Pompéo Colonna, een cardinaal, de neef van den voorgaande. Hij werd geboren den 12den Mei 1479 en door zijn oom gedwongen, om zich te wijden aan den geestelijken stand. Bij het gerucht, dat paus Julius II overleden was, maakte hij zich meester van het Capitool en werd om die reden van zijn waardigheden beroofd. Leo X benoemde hem tot cardinaal, en hij had grooten invloed op de keus der 2 volgende Pausen. Hij werd vervolgens tot legaat te Ancona, tot aartsbisschop van Montreale, en eindelijk door Karel V tot onderkoning van Napels benoemd, waar hij den 28sten Junij 1532 overleed. Hij was een goed Latijnsch dichter en schreef ter eere van Vittoria Colonna het gedicht „De laudibus mulierum.” Vittoria Colonna, markiezin van Pescara, eene beroemde dichteres.

Zij was de dochter van Fabrizio Colonna, connétable van Napels, en werd geboren te Marino omstreeks het jaar 1490. Op 4-jarigen leeftijd werd zij verloofd aan den even zoo jeugdigen Fernando Francesco, markies van Pescara, met wien zij later in het huwelijk trad. Toen hij in den slag bij Pavia gesneuveld was, leefde zij jaren lang in de afzondering te Napels en op Ischia , daarna in kloosters te Orviéto en te Viterbo , en vestigde zich eindelijk te Rome, waar zij in Februarij 1547 overleed.

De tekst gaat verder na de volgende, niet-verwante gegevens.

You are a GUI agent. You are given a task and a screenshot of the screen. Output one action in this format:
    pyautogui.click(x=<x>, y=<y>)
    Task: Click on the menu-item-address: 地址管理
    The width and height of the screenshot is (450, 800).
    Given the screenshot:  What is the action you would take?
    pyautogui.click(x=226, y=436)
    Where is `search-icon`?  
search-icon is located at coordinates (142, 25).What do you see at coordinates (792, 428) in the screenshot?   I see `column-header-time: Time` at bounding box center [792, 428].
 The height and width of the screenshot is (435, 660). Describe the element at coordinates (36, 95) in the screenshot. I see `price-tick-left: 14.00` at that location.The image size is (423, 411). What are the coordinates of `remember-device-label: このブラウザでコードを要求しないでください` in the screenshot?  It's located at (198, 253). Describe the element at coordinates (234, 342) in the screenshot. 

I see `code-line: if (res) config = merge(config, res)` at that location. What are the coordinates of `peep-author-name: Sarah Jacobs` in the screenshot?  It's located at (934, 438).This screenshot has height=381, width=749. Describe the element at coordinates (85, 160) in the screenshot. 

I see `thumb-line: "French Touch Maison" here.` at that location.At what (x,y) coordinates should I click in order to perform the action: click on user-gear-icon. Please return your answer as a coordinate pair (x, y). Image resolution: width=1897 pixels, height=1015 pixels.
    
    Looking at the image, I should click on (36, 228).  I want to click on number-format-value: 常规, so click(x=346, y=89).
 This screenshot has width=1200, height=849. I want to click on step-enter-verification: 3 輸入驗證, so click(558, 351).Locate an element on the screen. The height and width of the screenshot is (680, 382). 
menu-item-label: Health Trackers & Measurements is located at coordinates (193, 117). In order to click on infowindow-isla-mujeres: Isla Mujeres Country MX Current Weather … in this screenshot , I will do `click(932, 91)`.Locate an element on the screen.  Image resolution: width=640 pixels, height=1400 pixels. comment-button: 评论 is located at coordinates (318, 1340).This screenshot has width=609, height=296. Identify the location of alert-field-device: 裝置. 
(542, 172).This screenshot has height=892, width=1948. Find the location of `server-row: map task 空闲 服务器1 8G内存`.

Zij troostte zich met de beoefening der dichtkunst en onderhield briefwisseling met de geleerdste mannen van haren tijd. Hare gedichten, die getuigenis geven van een diep gevoel, vooral hare „Rime spirituali”, zijn in 1538 en later bij herhaling in het licht verschenen.

Marco Antonio Colonna, onderkoning van Sicilië, geboren in 1536. Door paus Pius IV uit Rome verbannen, trad hij in Spaansche dienst en leidde onder het opperbevel van den hertog van Alva de onderneming tegen den Kerkelijken Staat met zooveel schranderheid, dat men hem terugriep en Pius V hem met eene vloot tegen de Turken uitzond. Hij behaalde de overwinning bij Lepanto en keerde in zegepraal terug. Daarna werd hij benoemd tot onderkoning van Sicilië, en hij stond gereed, om het opperbevel over de Spaansche Armada te aanvaarden, toen hij den lsten Augustus 1585 te Medina Celi overleed.